Saturday 24 November 2012




Oleh : Muhammad Fajrin Mustafa

Kota Bandung terkenal sebagai Kota Pendidikan, kota pusat intelektual, dan khazanah keilmuan yang konon sudah tumbuh pesat semenjak pemerintahan Hindia Belanda. Dari sinilah tumbuh pesat tempat-tempat pendidikan mulai dari tingkat Taman Kanak-Kanak sampai Sekolah Tinggi.

Logika umum yang sederhana menyatakan sekolah adalah tempat dimana dilangsungkannya kegiatan belajar dan mengajar siswa oleh para guru. Penelaahan yang sedikit filosofis, sekolah merupakan wahana yang membentuk daya kreasi dan imajinasai siswa sehingga mereka mampu menggali dan memunculkan potensinya untuk mengukir prestasi yang lebih baik tidak hanya dalam konteks penalaran bahan ajar yang diberikan.

Peranan pendidikan dalam meningkatkan kulalitas SDM menjadikan Kota Bandung sebagai salah satu kota kreatif di Indonesia tentunya bukanlah hal baru lagi bagi masyarakat di negara ini. Banyaknya kekayaan alam yang tersimpan di kota kembang, dan tingginya kreativitas sumber daya manusia yang berada di kota tersebut, menjadikan Kota Bandung sebagai barometer pertumbuhan industri kreatif di tingkat nasional.
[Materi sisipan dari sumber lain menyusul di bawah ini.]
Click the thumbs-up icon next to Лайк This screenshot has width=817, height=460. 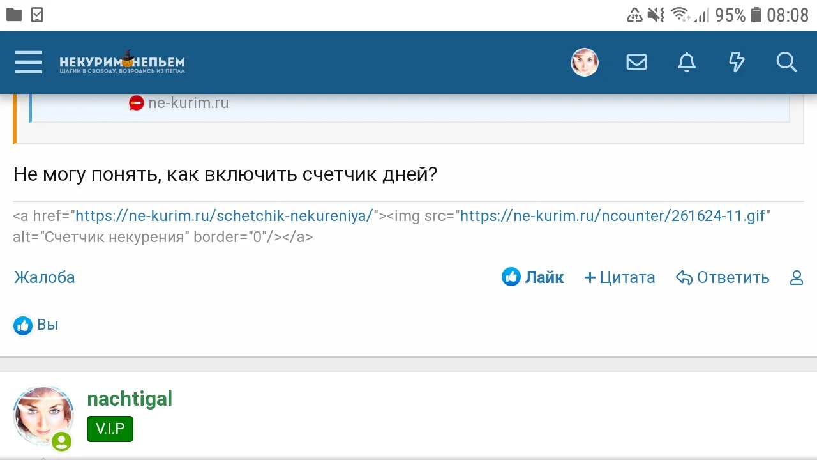511,277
Paper ini berjudul “Bandung dan Social Entrepreneurship” yang bertujuan menganlisis tentang peran Bandung sebagai kota pendidikan dan kreatif dalam membentuk social entrepreneur mahasiswa dari luar Kota Bandung. Analisis ini berdasarkan analisis deskriptif.
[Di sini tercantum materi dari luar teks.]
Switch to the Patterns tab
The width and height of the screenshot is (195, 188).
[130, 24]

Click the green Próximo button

Social Entrepreneurship merupakan sebuah istilah turunan dari kewirausahaan. Gabungan dari dua kata, social yang artinya kemasyarakatan, dan entrepreneurship yang artinya kewirausahaan. Pengertian sederhana dari Social Entrepreneur adalah seseorang yang mengerti permasalahan sosial dan menggunakan kemampuan entrepreneurship untuk melakukan perubahan sosial (social change), terutama meliputi bidang kesejahteraan (welfare), pendidikan dan kesehatan (healthcare) (Santosa dalam Nurrahman, 2009).

Konsep secara umum dari Social Entrepreneurship, sebenarnya bukan merupakan sebuah lembaga atau organisasi bentukan atau turunan dari perusahaan dan lembaga pemerintahan yang bersifat komersial. Akan tetapi murni merupakan sebuah usaha entrepreneurship yang bergerak di bidang sosial. Pada awalnya, Social Entrepreneurship mempunyai inti pemberdayaan dalam bidang kemasyarakatan yang bersifat voluntary atau charity (kedermawanan dan sukarela). Dalam hal ini membentuk sebuah lembaga-lembaga sosial seperti panti asuhan, anak asuh atau donasi untuk beasiswa di bidang pendidikan.

Konsep awal mula Social Entrepreneurship tidak menekankan pada usaha untuk menghasilkan profit. Jika ada profit, bukan menjadi tujuan utama dan nilainya bisa dibilang kecil. Karena inti utama dalah pemberdayaan untuk kemaslahatan bersama.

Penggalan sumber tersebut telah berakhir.